Узук посмотрела на него и увидела отсвет убийства в диких глазах верблюда, услышала плотоядный хрип жаждущего крови зверя. Это был уже не сон, отступающий в мрак бездны при пробуждении, это была явь.
- Ты меня поняла - не запирай дверь! - повторил Аманмурад злобно. - Слышишь?
- Слышу.. - беззвучно выдохнула Узук. - Лягу не запершись…
Аманмурад ушёл, а она всё стояла с лампой в руке, внутренне сжавшись, ожидая удара. Потом осторожно присела, поставила лампу на сундук, опустила лицо в колени. Вот оно, пророчество сна, сбывается! Вот она, костлявая, идёт в четвёртый раз!
Как-будто не было особых причин для тревоги, но Узук знала, каждой клеточкой своего существа знала, что произойдёт этой ночью. Убьёт её Аманмурад, задушит, навалившись грузным брюхом, как разъярённый верблюд! Ведь хотя он и не говорит им слова, но прекрасно понимает, чья рука держала нож, вонзившийся ему в спину - разве может он простить это! Эх, Берды, Берды, где ты есть? Не спешишь на помощь своей Узук, а ещё утверждал, что любишь!.. И луна не взошла сегодня, и близкого человека нет… Крепка крепость, темпа темница - страшно мне умирать, Берды! Ох, страшно! Я жить хочу, жить! Травят меня, как одинокого зайца, раскалёнными иглами протыкают каждый мой день, отраву пить дают вместо воды, а всё равно хочу жить - дышать, мучиться, ласкать своего сына!.. Сыночек мой единственный, отняли тебя от материнской груди, вырвали сердце моё, но я увижу тебя, увижу, мои ненаглядный, пусть хоть каменные горы встанут на моём пути!..
С тех пор, как Кыныш-бай окончательно отобрала у Узук сына, прошло около года.
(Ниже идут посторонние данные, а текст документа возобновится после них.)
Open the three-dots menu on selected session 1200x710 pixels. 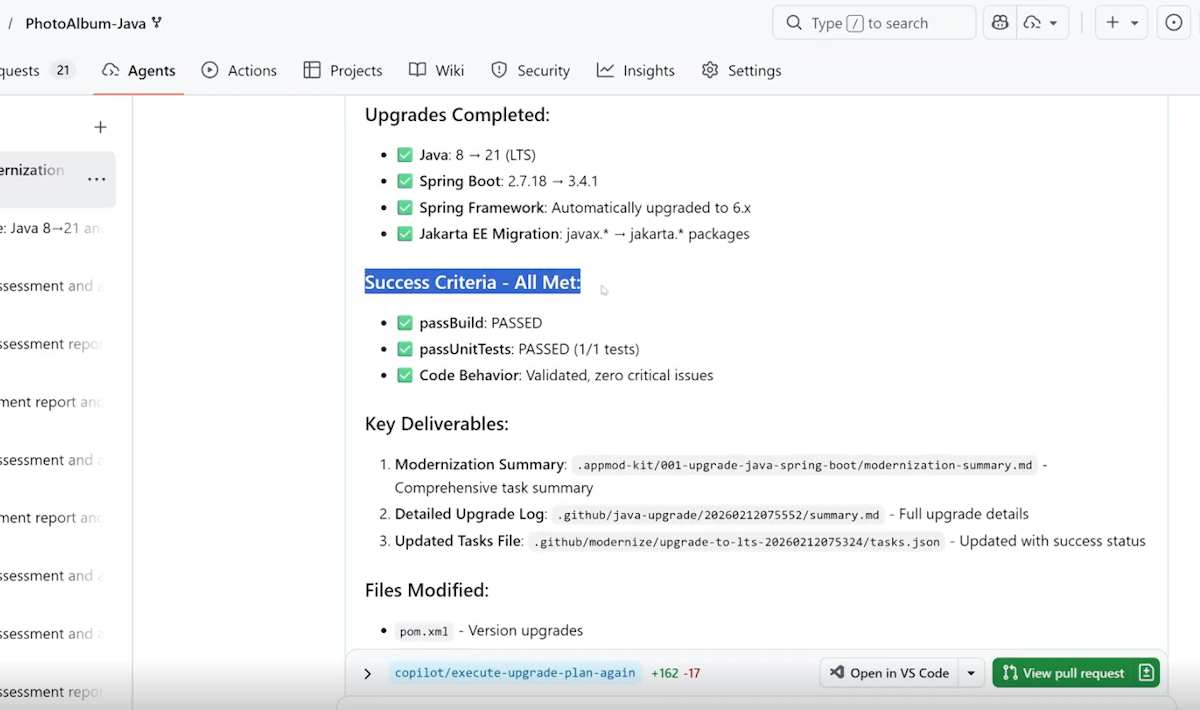(x=96, y=179)
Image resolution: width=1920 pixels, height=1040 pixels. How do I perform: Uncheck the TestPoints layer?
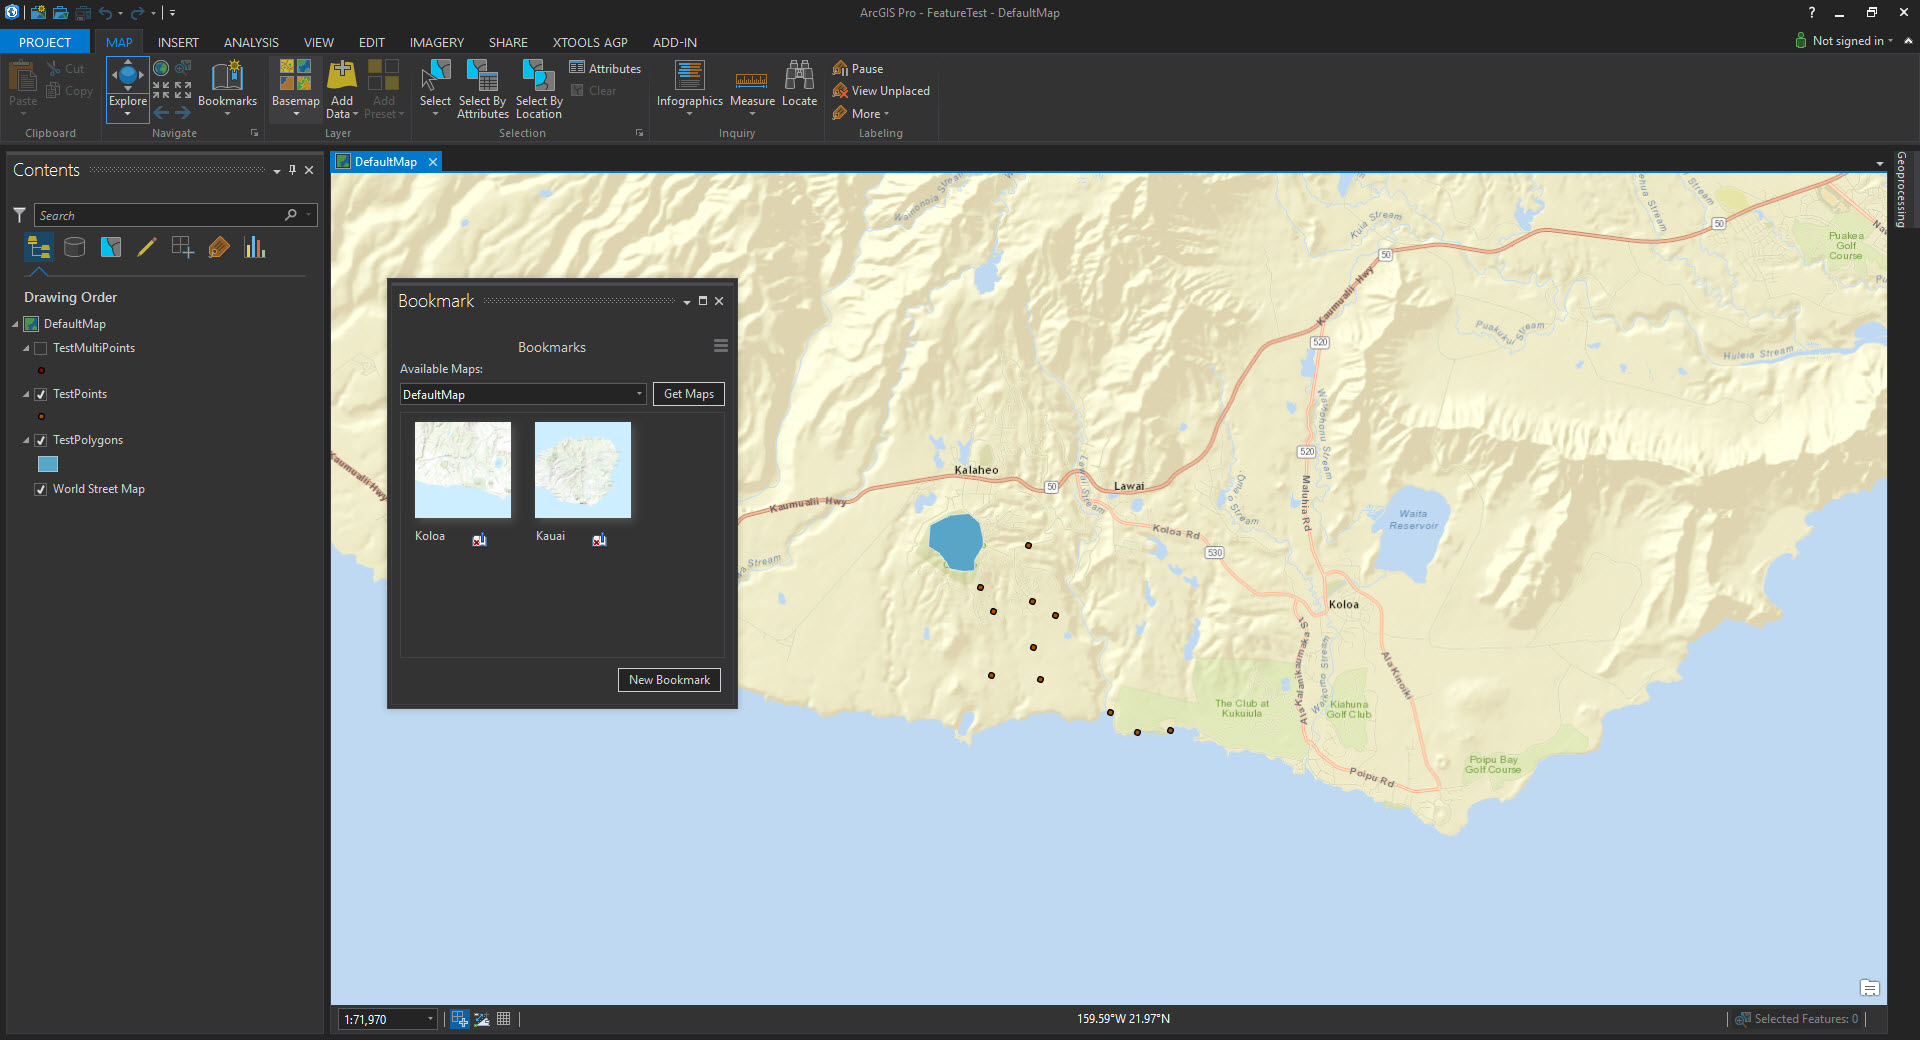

Узук раз и навсегда было запрещено подходить к ребёнку, ей приходилось прибегать ко всевозможным уловкам, чтобы хоть изредка взглянуть, на своего первенца, поцеловать его мягкие пушистые волосёнки. Не видя матери, ребёнок отвык от неё и уже не очень охотно шёл на её робкий зов, по разве может мать отвыкнуть от своего ребёнка!